Do I need to transform/standardise my dependent variable? Attached are the results and the residual plot for my regression of control variables on CEO compensation (TDC1). When I look at the plot my main concerns are the outliers (which I checked to be correct without sufficient reason to exclude) and heteroskedasticity. Would it be advised to standardise my dependent variable in this case or should I use a different regression method.

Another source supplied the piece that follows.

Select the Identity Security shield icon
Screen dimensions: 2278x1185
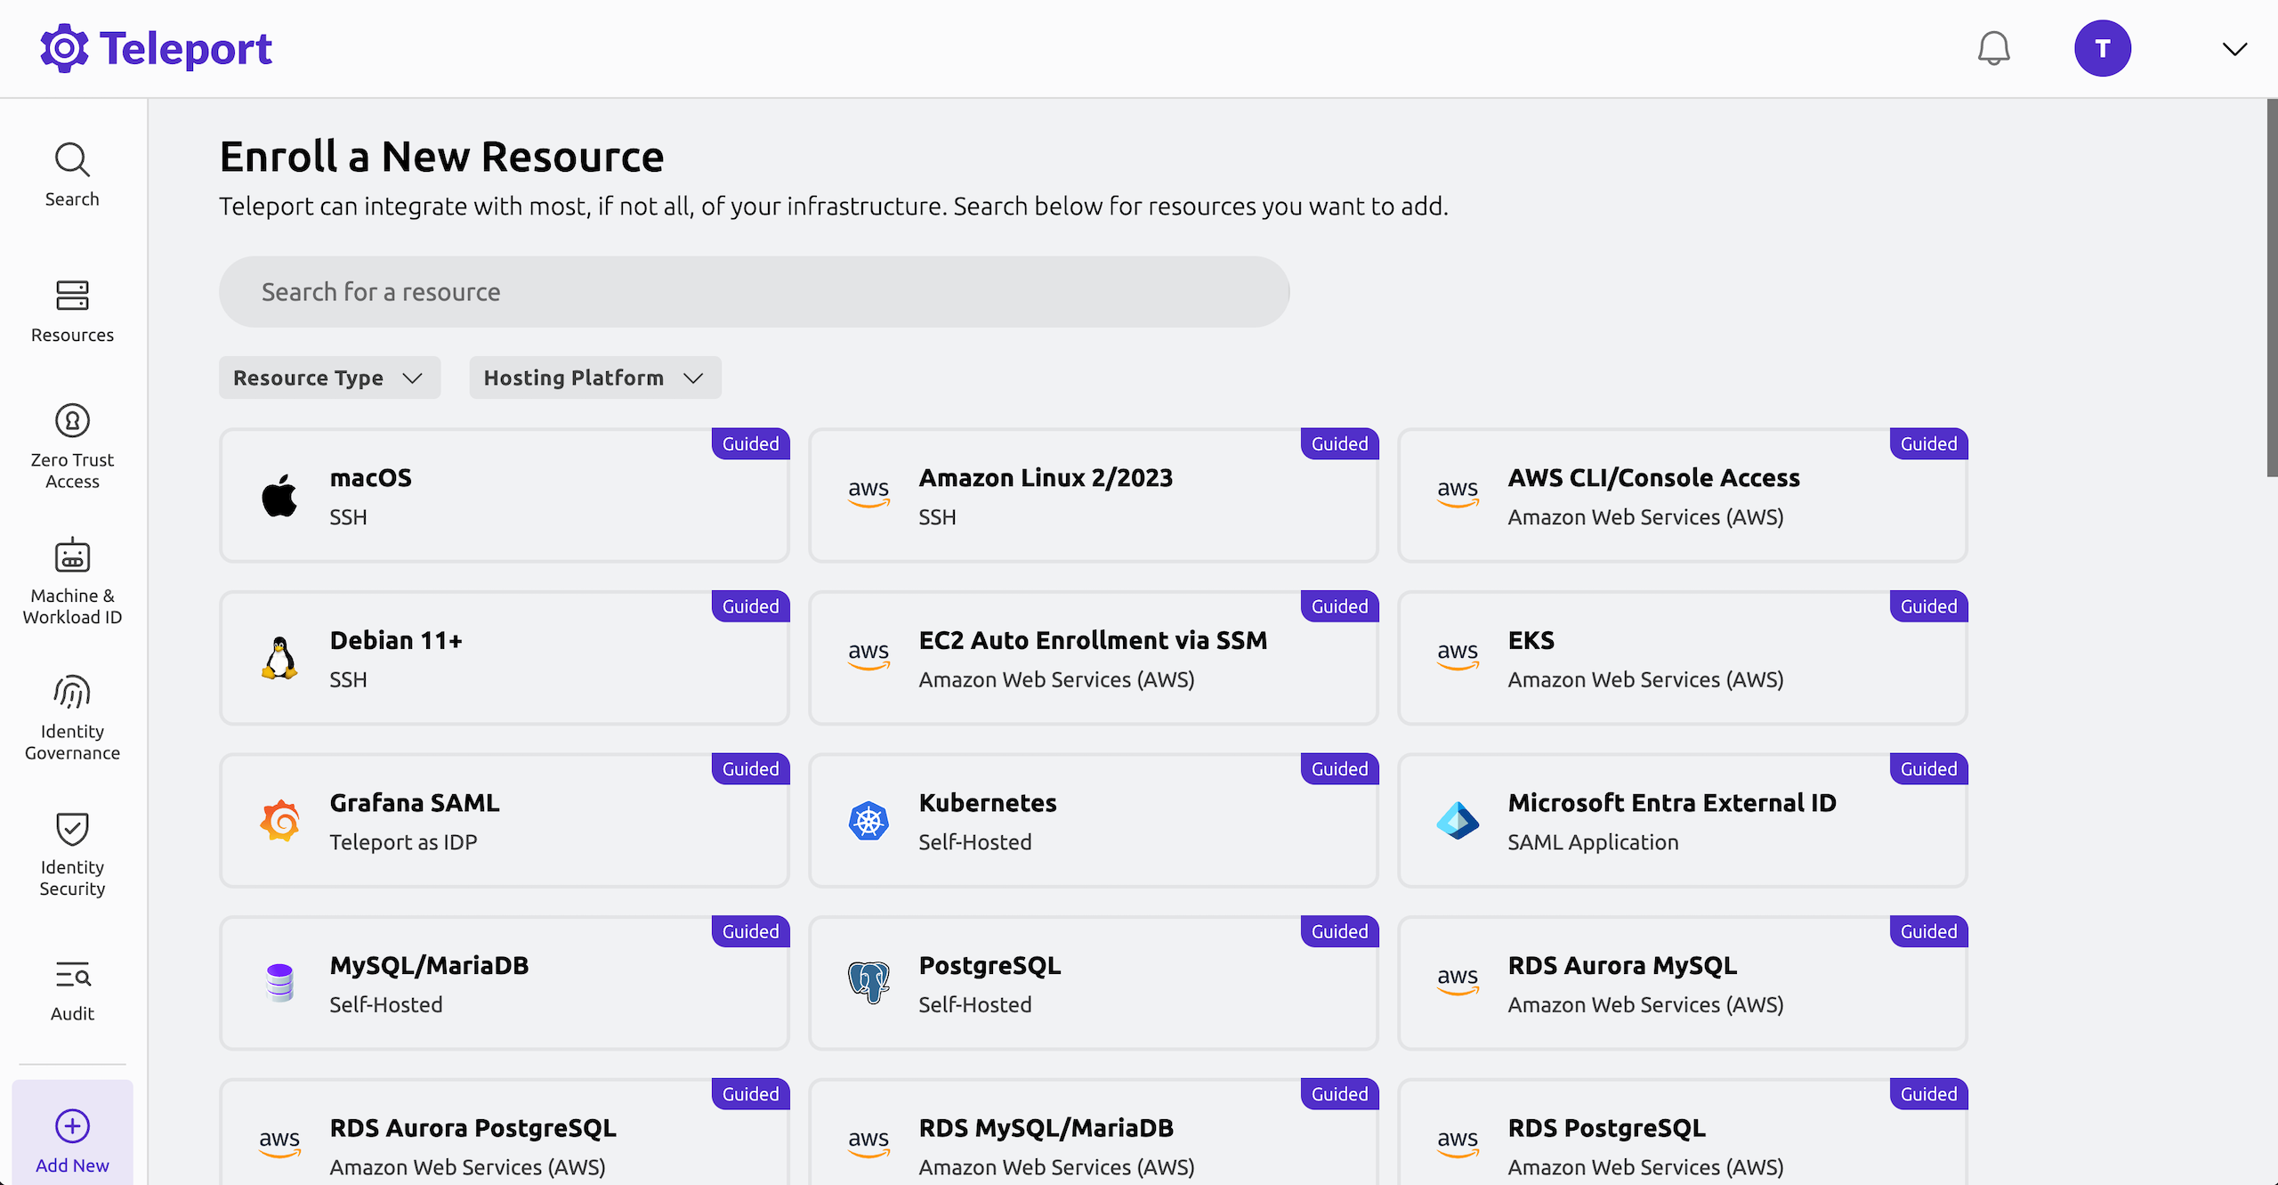pyautogui.click(x=71, y=828)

The data is panel data over the past ten years and the independent variables include firm specific, individual and period effects.
reg TDC1 Male Tenure Age i.Industry Assets NetIncomeLoss Sales i.Year i.nState


reg logCPIAdjTDC1 Male Tenure Age i.Industry L.Assets L.NetIncomeLoss L.Sales i.Year i.nState

xtreg CPIAdjustedTDC1 Male Tenure Age i.Industry L.Assets L.NetIncomeLoss L.Sales i.Year i.nState if TDC1 < 60000

 A: Given that CEO pay is a non-negative financial quantity, it will generally make sense to examine it on a log-scale, as you have done in your second model.  (As some commentators have also pointed out, it is sensible to adjust for CPI to have a stable financial measure, which you appear to also have done in your second model.)  The residual plot for this second model looks mostly okay, but there is some evidence of nonlinearity and there are some clusters of large negative residuals.  In view of this, I would recommend that you examine the added variable plots for the model to see if you can identify any source of nonlinearity, and consider adding one or more higher-order terms for your explanatory variables.  I would also recommend you manually examine the clusters of outliers to see if there is anything they have in common that might suggest a change in your model.

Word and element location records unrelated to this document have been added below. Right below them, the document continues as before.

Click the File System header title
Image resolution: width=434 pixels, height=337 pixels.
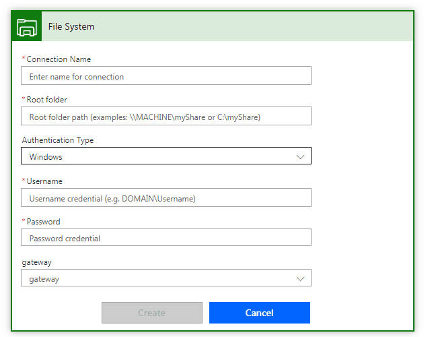71,27
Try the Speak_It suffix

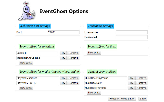(63, 53)
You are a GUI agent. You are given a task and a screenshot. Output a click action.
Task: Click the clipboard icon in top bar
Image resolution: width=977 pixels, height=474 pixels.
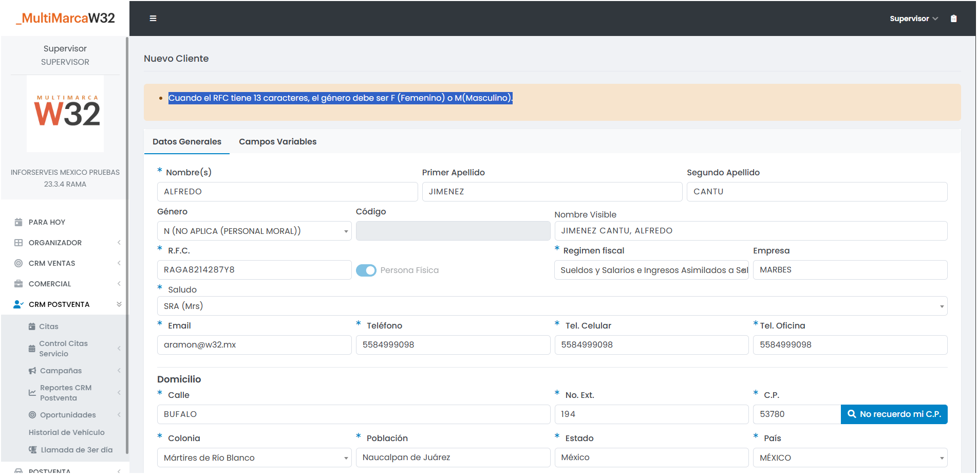(953, 19)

In relation to the clusters of outliers in the residual plot, note that these are not a significant problem in regression analysis so long as you are careful when making predictions on new data.  All these outliers mean is that your stipulated error distribution (the normal distribution) has tails that are too thin, which is not consistent with the evidence in the data.  If you were to generalise your error distribution for the model (e.g., to a generalised normal distribution) then you could accomodate the higher kurtosis exhibited in the residuals.  In order to form prediction intervals with new data you would need to be careful to ensure that your model can accomodate the residual kurtosis (and ideally also residual skew) but this is something that is achievable with some changes to your model.
Overall, I would say that you have quite a good starting point in your second model, with only a few small remaining issues that should be examined and accomodated with model changes.